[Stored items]
=== Begin Enclosure ===

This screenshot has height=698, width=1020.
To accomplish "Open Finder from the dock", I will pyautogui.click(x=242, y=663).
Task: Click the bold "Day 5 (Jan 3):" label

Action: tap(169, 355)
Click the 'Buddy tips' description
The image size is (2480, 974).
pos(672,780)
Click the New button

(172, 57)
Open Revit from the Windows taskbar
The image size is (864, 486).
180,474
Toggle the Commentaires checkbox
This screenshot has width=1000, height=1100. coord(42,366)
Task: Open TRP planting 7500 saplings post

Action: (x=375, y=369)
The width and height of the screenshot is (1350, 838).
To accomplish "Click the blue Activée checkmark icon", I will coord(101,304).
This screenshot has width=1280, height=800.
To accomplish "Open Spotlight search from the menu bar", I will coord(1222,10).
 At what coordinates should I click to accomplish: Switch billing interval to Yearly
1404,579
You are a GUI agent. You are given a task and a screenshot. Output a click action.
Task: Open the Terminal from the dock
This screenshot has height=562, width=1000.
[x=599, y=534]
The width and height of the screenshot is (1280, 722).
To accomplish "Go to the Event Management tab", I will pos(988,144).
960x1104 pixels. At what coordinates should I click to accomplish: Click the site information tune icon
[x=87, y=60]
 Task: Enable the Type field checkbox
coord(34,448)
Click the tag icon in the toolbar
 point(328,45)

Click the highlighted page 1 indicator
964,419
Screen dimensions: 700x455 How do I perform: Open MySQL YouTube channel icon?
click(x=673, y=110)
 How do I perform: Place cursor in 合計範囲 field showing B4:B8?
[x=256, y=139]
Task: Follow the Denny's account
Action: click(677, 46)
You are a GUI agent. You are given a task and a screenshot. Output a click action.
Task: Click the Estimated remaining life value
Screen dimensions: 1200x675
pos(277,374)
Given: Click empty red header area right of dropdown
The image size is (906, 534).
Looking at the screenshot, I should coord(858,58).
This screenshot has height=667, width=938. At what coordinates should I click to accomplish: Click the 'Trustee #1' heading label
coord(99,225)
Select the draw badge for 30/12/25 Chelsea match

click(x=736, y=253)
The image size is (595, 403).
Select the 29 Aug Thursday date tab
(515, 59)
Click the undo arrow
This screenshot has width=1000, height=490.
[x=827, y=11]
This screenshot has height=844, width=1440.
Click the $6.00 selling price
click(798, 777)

=== End Enclosure ===

_What you are asked to do_. Among the records above, count the lines that include the word "dock" and state the number by itself.

_Response below_. 2